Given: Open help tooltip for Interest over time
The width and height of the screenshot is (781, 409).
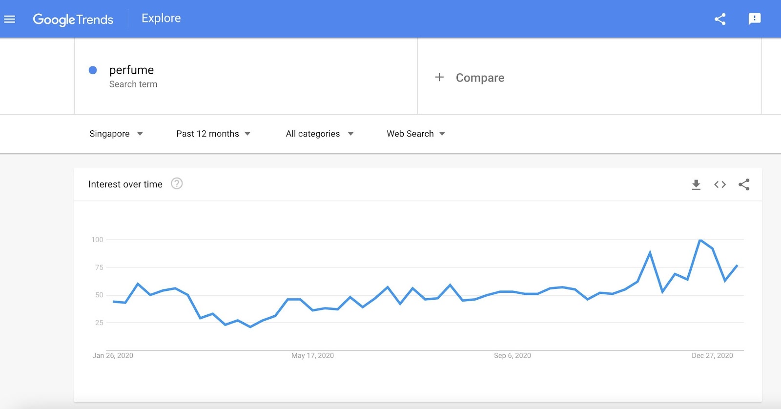Looking at the screenshot, I should pos(177,184).
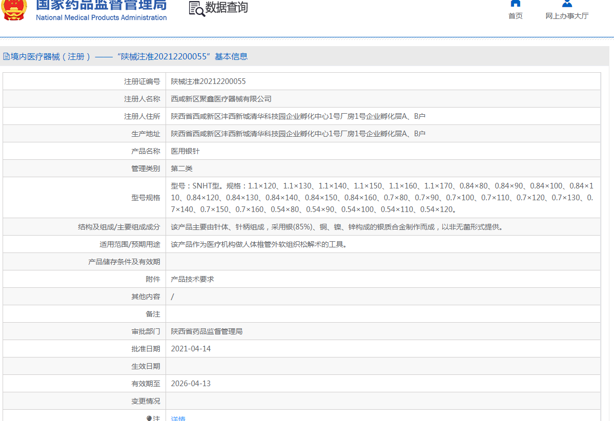Viewport: 614px width, 421px height.
Task: Click the 数据查询 magnifier document icon
Action: [196, 9]
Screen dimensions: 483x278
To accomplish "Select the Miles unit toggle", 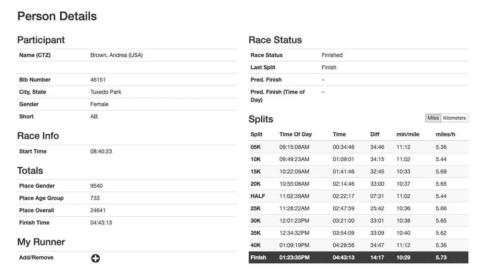I will (433, 118).
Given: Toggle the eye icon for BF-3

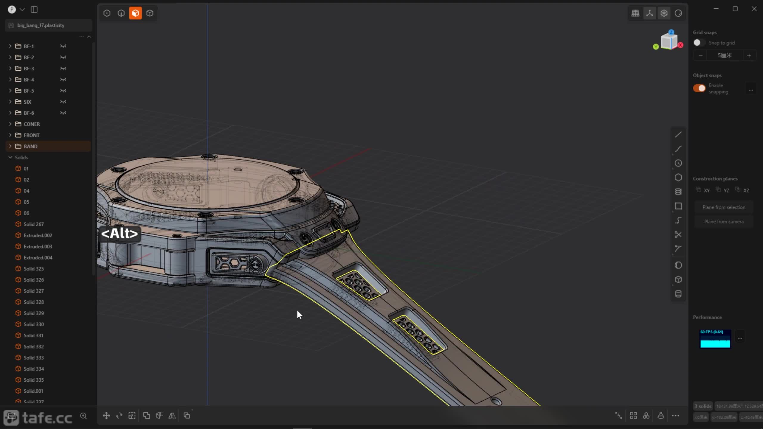Looking at the screenshot, I should pos(63,68).
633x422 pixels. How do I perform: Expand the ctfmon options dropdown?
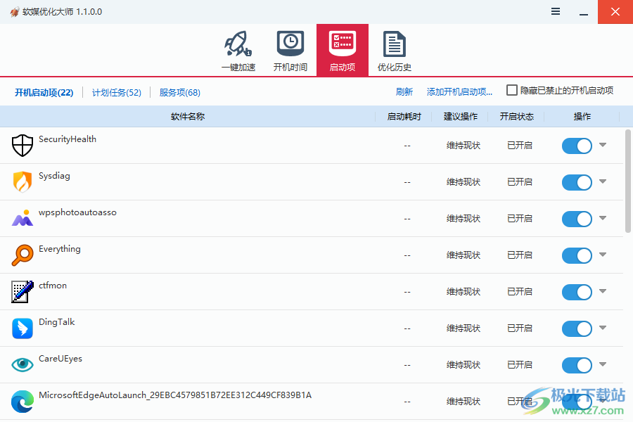603,292
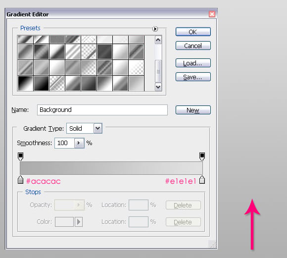Click the presets scrollbar up arrow
287x258 pixels.
coord(158,40)
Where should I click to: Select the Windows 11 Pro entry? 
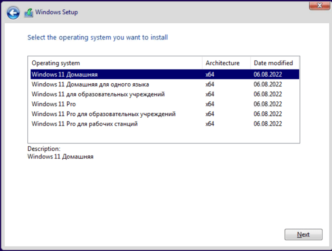(54, 104)
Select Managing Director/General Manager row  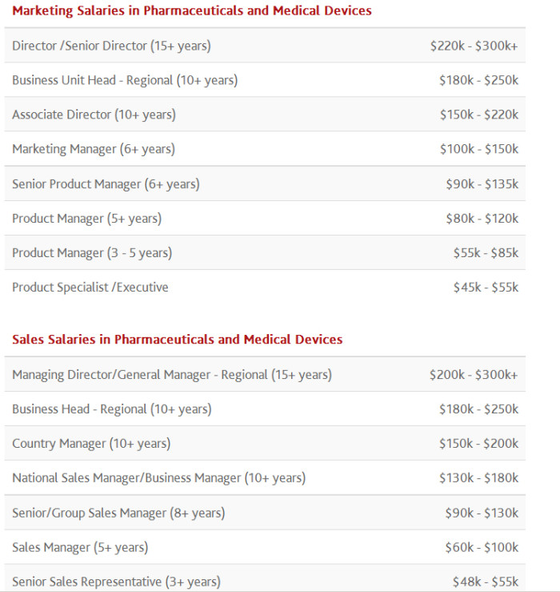pyautogui.click(x=265, y=374)
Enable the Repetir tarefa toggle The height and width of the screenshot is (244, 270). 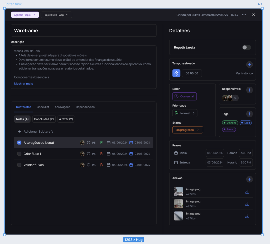coord(246,47)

◆ **Given task**: Copy out the records word for word, from the very start down to the line that contains "Action: [196, 9]", including that line. Leave the pictures out of your copy.

◆ **Result**:
Given: Open help tooltip for Interest over time
The width and height of the screenshot is (781, 409).
Looking at the screenshot, I should pos(177,184).
Viewport: 614px width, 421px height.
Task: Click the 数据查询 magnifier document icon
Action: [196, 9]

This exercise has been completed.